I called my attorney a few weeks past and let him know I have a concern. He says to just wait. Give her time to do her job. I gave the GAL 40 plus pages of documented events that are the foundation of my case concerning the children. She comes across as she doesn’t really care. In addition to my journal which is in chronological order by date and neatly typed and spell checked, the people I included to be contacted are school administrators, school teachers, counselors, Sunday school teachers, Doctors, and even another attorney.
I am getting a strong sense of gender bias, or even male hatred by someone who is supposed to be neutral and look out for the interest of the children. I told my attorney that I don’t just want to be walked through this legal process hand in hand to get screwed. I can walk by myself just as easy.
Just going through a tough day with the realization that it may not matter how much time, money, and effort I have spent trying to make my case. I realize there are ups and downs and many more to come. I am just getting a bad feeling. You know, the kind where you can’t sleep, where you realize anything you say or do doesn’t matter to anyone who has the authority to make a recommendation. I guess I am feeling kind of hopeless today.
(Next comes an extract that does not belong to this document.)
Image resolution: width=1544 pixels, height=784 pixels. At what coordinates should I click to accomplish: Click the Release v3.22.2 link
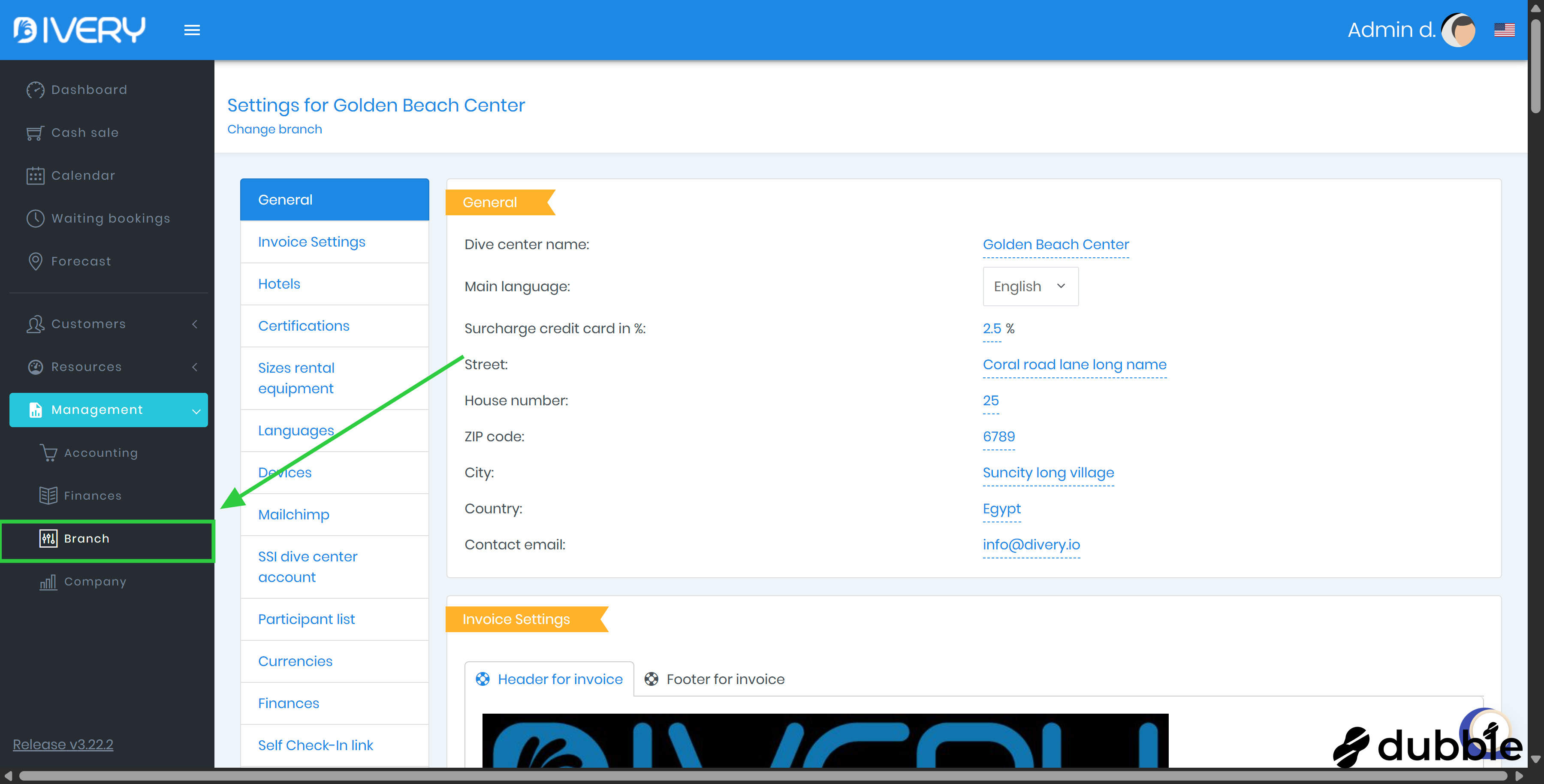pyautogui.click(x=63, y=744)
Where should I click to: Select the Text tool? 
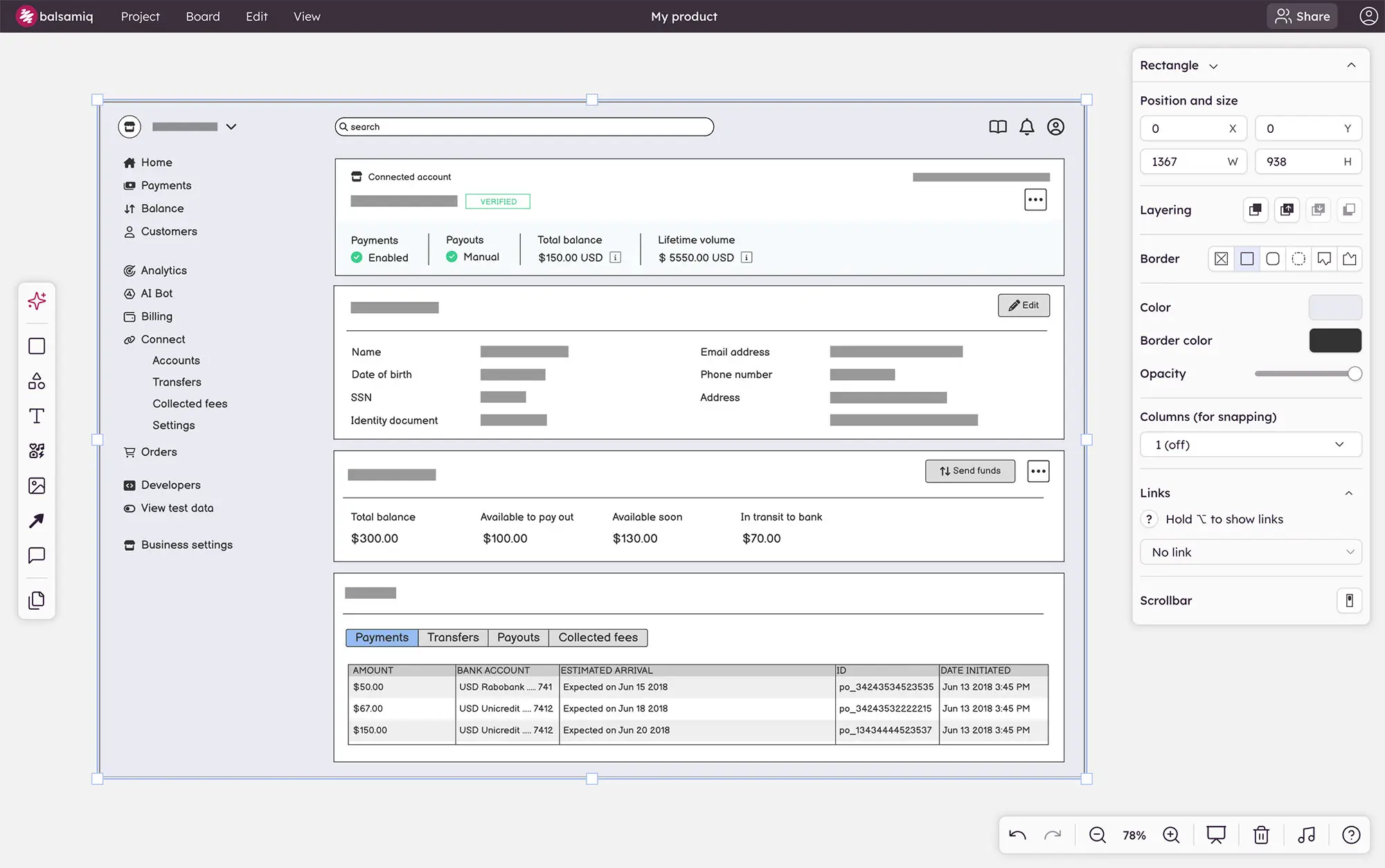[37, 416]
If the eval comes back unfavorable to you, then your attorney's job is to discredit the evaluator and her decision making skills. Ask her to answer to why every one of your points was not important. It is difficult, but not impossible.
I feel your pain, our GAL never checked with my daughters counselor, who had daily contact with her because of the turmoil going on in her mothers house...............what I have learned, it is not illegal to treat your kids like crap, so in general they don't care.
I also learned that it is not illegal to beat your whip your child. My ex even left marks that showed up three days later when he came home. We went straight to the police but were sent home because in our state it isn't illegal to punish a child unless you endanger their life. We were even told that to endanger their life really means the child almost or does die from the act.
Ahhhh yes. This is the system that claims to be putting the child first. It's no wonder they don't think twice about throwing away the kids father.
I have dealt with the same problem. I have/had a GAL that was once itching to recommend custody to the ex. The only thing that really turned it around for me was that I was able to provide nuetral 3rd party witnesses.
Keep focused. If the GAL won't talk to your witnesses then your lawyer will have to argue that point later. Don't give up.